United States: Judge Rejects Motion for Dismissal in Online Drug Market Case

Published: 11 July 2014


A U.S. judge denied a motion Wednesday for dismissal of all criminal charges submitted by the suspected founder of Silk Road, an anonymous online marketplace.

Ross William Ulbricht, known by the alias “Dread Pirate Roberts,” a reference to The Princess Bride, a 1973 novel and 1987 film, was arrested last October by the FBI. Accused of founding and operating Silk Road, a website primarily for users to buy and sell drugs but also other products such as erotica, fake IDs, and malicious software, Ulbricht was indicted on four counts of participation in a narcotics trafficking conspiracy, a continuing criminal enterprise (also known as the “kingpin” statute), a computer hacking conspiracy, and a money laundering conspiracy.

Hidden Site SeizedA ruling by U.S. Southern New York District Court Judge Katherine Forrest denied both arguments made in Ulbricht’s motion to dismiss charges, Wired reports.

Ulbricht’s first claim compared Silk Road to sites like eBay, representing his position as a facilitator rather than an active conspirator.
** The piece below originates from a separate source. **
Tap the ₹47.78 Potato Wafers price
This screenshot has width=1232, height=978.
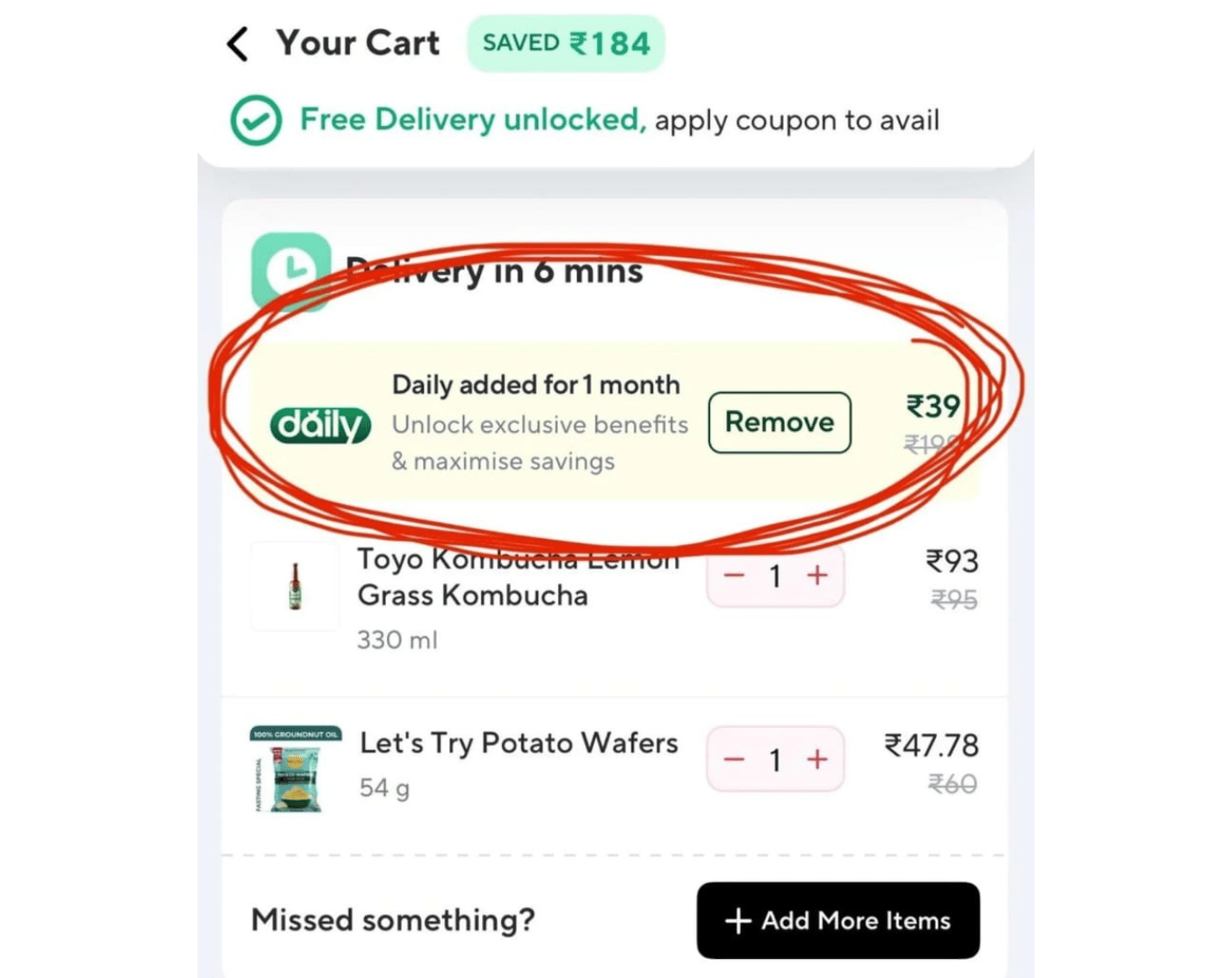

Forrest’s rejection of this argument cited aspects of the website’s design which concealed users’ identities.

“Ulbricht is alleged to have knowingly and intentionally constructed and operated an expansive black market … this separates Ulbricht's alleged conduct from the mass of others whose websites may – without their planning or expectation – be used for unlawful purposes,” Forrest wrote.

Forrest also cited the profits that Ulbricht gained from user transactions and the actions he allegedly took to protect his enterprise (including solicitation on Silk Road of a murder-for-hire) as putting him in a “godfather” role rather than that of a service provider.

Ulbricht also cited statements from the IRS and the US Treasury’s Financial Crimes Enforcement Network that virtual currencies such as Bitcoin should be considered “property” and not currency for tax purposes. However, Forrest notes that those agencies lack the authority to define money laundering laws, nor was that their intent, and that “financial transactions” are defined broadly enough to include Silk Road exchanges.

Silk Road, which was founded in 2011, was shut down by the US Justice Department when Ulbricht was arrested. A new site, Silk Road 2.0, was launched in November 2013, with a different manager – also known as Dread Pirate Roberts, Forbes reports.